Hugo wore his death-sentence face—the appalled, desperate look that she recalled from the day, years ago, when she and her parents had gone to take him away from Rose. “How about a sleeping bag?” he said in a voice severely under control. “I could manage with a sleeping bag, one of those down-filled things. I think I have enough money left to get myself one.”

“Hugo.” She put her hand on his arm, and removed it quickly, so that it was almost like a slap, though she hadn't meant it that way. Or had she? She felt her anger turning to hysteria. This wasn't going to work. Why even try? Call the Department of Youth Services, find him a foster home. “No,” she said, and took a deep breath. This was an absurd conversation.
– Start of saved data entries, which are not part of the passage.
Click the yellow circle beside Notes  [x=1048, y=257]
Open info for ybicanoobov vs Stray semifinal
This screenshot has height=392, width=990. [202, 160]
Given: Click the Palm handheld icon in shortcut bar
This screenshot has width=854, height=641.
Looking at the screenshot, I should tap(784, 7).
What kind of kid wanted to sleep in an unheated garage during a New England winter? “You're not sleeping in the garage anymore. It's back to the alcove, like it or not. There's an old door somewhere that goes on the opening. I'll put it up so you'll have some privacy.”
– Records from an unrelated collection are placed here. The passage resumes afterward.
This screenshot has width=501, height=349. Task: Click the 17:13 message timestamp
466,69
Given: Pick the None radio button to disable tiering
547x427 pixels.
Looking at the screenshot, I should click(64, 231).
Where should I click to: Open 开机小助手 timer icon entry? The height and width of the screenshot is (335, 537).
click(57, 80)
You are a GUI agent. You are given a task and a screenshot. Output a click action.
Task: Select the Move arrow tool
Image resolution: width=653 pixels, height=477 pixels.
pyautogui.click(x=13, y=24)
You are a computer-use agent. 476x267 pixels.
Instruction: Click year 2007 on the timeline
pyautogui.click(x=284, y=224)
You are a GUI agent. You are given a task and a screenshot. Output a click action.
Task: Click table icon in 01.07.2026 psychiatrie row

She thought with despair of her weekends with Alex. Would they have to go to a motel to make love? Or stay at his place in Boston, leaving Hugo to God knows what? Or sneak out to a down-filled sleeping bag in the garage? It was like one of the wacky situations in a Rachel Nye story, only Rachel would probably have the three of them end up in one bed eating take-out Chinese.

“I know it's hardly an ideal solution, Hugo, but for six months of the year it certainly won't kill you.”
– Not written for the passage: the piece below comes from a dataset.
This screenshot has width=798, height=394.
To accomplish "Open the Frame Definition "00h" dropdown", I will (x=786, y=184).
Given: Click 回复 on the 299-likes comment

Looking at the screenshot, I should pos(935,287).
He hesitated. He was obviously reluctant to talk to her, and yet this was a subject on which things needed to be said. He couldn't just say sure and shrug his shoulders. “It's awfully small,” he said finally. “It makes me feel sort of closed in, sort of—”

“‘Claustrophobic' is the word.”

“Yeah. But I mean—what else is there? Right?”

She sighed. “This is a tiny house, Hugo, with the shop and studio taking up so much of it. It really only holds one person with any comfort. Or—” A couple, she didn't say. Alex and me. “I was thinking maybe next summer we could build an addition. On the side, off my studio. A nice big space, all yours.”

“Yeah, that'd be great.” He spoke without enthusiasm, and again she felt her anger rise. What more did he want? What else could she do? And did he have any idea what it cost to add on a room? Daisy put her head back and yawned, and Hugo smiled down at the kitten and stroked her under the chin. Then his smile faded, and he heaved a sigh. “So I guess it's the alcove or nothing.”

“I'm afraid so, for the moment.” She stood up. His bent head, his false humility and resignation irritated her. Alex was right: he was a spoiled brat. “Damn it, Hugo, it could be worse. You could be out on the street, you could be in an orphanage,” she said, and she went out into the kitchen to start dinner, cursing herself. How could she say such a thing? How did matters get to this point?

It occurred to her as she fried potatoes and snipped the ends off the beans that this was a crisis in her life and she didn't know how to deal with it. There would come a time, years from now, when she would look back on her taking over of Hugo and see how what she did was either just fine or all wrong, depending on what happened in the next few months. She needed advice. She wished for that tearful moment that she could ask her father. Or that Alex would be more help. It frightened her that, beyond getting a meal on the table, she had no idea what she should be doing.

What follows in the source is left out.